Murray reiterated the boiler will help secure employment for more than 600 mill employees and create about 50 new jobs in biomass harvesting and transportation, as well as other economic spin-offs.

Murray noted the project has become a reality thanks to teamwork, especially Ramsay and the MNR.

“They were very interested in making sure Fort Frances survived and that we were able to find a solution to make the industry work,” he remarked.

Murray also stressed the boiler announcement means the local operation has a new responsibility.

“The corporation has given us a lot of money. We have to make sure we bring the project in on time, on budget, and make sure it works—that the mill gets the benefits we said we would get out of it.”

“This is a great day for Abitibi employees, the Town of Fort Frances, and the whole district,” agreed Pruys.

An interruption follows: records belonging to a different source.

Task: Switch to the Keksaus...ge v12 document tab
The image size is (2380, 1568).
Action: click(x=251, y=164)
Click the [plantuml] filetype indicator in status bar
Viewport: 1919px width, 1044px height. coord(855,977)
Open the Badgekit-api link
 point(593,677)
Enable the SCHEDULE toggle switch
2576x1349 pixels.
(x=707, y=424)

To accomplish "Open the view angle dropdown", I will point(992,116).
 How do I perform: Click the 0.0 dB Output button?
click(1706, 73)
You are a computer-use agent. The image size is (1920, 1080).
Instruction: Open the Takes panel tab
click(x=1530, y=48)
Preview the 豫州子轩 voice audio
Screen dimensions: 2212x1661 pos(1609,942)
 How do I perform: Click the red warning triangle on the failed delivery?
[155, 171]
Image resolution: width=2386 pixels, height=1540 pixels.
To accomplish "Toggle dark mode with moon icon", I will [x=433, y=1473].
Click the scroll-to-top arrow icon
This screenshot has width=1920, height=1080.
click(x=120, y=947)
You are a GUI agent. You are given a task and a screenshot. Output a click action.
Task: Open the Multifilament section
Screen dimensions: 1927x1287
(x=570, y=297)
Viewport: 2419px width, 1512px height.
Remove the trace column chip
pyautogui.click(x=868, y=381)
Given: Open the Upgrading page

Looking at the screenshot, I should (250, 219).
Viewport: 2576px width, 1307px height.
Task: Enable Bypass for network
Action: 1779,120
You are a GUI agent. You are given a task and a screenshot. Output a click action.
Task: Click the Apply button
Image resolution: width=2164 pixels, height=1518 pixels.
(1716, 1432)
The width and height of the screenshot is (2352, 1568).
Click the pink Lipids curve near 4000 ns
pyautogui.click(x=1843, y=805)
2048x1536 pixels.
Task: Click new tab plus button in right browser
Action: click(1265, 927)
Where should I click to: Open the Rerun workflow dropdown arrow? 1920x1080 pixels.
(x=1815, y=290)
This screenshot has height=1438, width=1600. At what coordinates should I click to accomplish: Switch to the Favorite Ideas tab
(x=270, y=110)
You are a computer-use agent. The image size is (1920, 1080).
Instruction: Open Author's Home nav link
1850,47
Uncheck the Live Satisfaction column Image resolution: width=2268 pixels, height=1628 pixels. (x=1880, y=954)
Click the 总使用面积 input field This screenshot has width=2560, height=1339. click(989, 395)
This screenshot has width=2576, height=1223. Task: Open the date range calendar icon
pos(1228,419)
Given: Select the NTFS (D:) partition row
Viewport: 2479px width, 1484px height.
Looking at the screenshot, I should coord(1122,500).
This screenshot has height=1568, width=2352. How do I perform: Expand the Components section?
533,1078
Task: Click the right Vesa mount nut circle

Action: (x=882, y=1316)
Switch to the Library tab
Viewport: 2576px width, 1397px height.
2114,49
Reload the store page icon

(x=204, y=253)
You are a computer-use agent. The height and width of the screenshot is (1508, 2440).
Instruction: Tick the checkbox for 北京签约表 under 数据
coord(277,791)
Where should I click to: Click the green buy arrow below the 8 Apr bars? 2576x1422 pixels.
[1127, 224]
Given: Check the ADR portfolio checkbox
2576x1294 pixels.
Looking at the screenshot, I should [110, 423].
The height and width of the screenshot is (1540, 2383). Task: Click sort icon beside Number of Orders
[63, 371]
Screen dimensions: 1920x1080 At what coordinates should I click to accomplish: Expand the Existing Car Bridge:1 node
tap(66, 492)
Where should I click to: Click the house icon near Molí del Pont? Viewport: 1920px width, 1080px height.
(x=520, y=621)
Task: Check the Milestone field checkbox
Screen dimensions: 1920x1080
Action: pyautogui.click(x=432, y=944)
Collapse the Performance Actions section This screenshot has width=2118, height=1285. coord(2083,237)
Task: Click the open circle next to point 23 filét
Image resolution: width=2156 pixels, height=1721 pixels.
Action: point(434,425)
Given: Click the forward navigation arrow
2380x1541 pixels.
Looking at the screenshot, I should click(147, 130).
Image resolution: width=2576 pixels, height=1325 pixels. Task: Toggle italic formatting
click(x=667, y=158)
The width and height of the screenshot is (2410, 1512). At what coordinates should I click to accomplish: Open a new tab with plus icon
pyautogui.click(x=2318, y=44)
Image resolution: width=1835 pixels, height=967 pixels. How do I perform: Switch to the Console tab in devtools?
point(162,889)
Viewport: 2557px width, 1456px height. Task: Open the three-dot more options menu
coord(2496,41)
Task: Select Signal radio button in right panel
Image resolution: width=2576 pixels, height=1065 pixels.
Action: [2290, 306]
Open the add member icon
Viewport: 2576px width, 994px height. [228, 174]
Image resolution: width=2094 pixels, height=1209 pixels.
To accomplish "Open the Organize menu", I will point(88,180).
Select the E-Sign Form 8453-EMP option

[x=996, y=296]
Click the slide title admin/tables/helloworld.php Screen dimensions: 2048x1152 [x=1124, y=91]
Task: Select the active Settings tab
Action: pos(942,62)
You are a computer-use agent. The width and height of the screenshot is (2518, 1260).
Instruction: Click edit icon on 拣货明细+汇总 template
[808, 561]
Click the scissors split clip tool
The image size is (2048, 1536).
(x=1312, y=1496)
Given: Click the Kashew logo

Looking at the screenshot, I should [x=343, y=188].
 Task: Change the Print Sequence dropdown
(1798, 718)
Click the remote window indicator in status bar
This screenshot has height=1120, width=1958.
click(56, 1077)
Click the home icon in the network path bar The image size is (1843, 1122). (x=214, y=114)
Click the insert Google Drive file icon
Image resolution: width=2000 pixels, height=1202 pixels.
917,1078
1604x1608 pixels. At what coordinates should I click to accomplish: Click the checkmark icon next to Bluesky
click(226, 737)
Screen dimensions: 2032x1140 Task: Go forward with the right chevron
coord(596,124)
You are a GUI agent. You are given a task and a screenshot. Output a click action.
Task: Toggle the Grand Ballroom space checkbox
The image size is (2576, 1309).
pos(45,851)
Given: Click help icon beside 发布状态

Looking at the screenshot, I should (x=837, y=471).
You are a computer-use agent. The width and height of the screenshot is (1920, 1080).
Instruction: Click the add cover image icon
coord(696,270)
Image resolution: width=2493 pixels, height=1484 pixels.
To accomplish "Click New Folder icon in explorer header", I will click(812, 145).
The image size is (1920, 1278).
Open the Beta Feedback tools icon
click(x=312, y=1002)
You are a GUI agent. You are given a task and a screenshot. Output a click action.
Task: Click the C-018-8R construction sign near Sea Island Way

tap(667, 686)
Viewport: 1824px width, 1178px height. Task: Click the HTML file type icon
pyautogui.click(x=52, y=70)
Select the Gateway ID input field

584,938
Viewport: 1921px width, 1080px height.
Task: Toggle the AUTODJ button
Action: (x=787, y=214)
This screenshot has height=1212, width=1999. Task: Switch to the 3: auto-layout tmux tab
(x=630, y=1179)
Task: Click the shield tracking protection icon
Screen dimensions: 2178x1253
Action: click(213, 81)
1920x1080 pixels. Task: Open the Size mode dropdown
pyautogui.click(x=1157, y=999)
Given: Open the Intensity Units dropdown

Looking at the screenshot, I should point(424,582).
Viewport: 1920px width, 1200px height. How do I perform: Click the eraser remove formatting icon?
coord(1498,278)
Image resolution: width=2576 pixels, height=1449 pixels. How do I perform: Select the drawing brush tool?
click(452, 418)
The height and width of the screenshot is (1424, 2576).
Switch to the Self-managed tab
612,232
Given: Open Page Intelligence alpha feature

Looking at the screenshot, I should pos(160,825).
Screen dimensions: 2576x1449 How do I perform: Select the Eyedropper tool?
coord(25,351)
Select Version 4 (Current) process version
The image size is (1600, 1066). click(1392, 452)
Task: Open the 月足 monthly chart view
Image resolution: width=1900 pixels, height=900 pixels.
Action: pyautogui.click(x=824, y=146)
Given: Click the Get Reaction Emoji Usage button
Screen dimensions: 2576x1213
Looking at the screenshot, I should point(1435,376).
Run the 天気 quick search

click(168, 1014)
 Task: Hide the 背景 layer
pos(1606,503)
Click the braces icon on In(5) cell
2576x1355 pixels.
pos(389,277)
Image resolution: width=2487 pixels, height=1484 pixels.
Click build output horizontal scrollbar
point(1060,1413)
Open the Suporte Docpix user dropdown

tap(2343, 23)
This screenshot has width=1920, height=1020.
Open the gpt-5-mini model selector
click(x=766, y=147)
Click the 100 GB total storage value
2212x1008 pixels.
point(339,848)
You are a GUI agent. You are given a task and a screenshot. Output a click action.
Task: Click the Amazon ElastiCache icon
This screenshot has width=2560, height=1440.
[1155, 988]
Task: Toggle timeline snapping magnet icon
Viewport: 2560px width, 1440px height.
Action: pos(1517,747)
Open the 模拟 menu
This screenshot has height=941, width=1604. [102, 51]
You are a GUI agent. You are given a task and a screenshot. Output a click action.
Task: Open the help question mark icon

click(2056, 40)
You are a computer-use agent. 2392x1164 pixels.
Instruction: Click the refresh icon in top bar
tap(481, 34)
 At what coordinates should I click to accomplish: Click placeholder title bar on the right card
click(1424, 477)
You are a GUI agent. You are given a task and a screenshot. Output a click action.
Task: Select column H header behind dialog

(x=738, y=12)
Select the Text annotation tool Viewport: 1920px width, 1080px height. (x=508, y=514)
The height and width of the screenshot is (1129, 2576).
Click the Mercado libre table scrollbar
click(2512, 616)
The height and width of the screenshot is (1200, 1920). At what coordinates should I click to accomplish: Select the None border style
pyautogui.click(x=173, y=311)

“The efforts of the company, government, Town of Fort Frances, and the unions have made this all possible,” he noted, adding the biomass boiler project has had the support of IAM 771, IBEW 1744, and CEP 92 and 306, which struck an agreement with the company in January for labour stability to help make the project happen.

“We are now looking forward to the construction and operation of the new boiler,” Pruys continued. “Energy costs should drop substantially, making this mill a viable operation for the long-term.

“That’s what we’re all after,” he stressed. “In a one-industry town, it’s important we keep that industry going. I think today we’ve taken a big step in accomplishing that.”

Coun. Drysdale delivered a message on behalf of Mayor Roy Avis, who could not make Thursday morning’s announcement because he was out of town.

“The citizens of Fort Frances have been eagerly awaiting news of this important project and are undoubtedly appreciative of this announcement,” the mayor wrote in his message.

“I would like to acknowledge the sacrifices and commitment to this project by all local Abitibi employees,” he added. “I would also like to thank the provincial government for their support and assistance in making this project a reality.

“I am also proud to acknowledge the effort of town council and administration in working collaboratively with Doug Murray and his staff to resolve and expedite planning matters.”

The mayor, through Coun. Drysdale, also noted this announcement will have a stabilizing influence on the economy of Fort Frances and the district for years to come.

“Once again, I thank Abitibi for the announcement and the opportunity to work with the company on this initiative,” he said. “The professionalism of all parties was focused towards a common goal resulting in the betterment of our community.”

Construction on the biomass boiler is scheduled to begin this summer, with the generator in operation in the fall of 2008.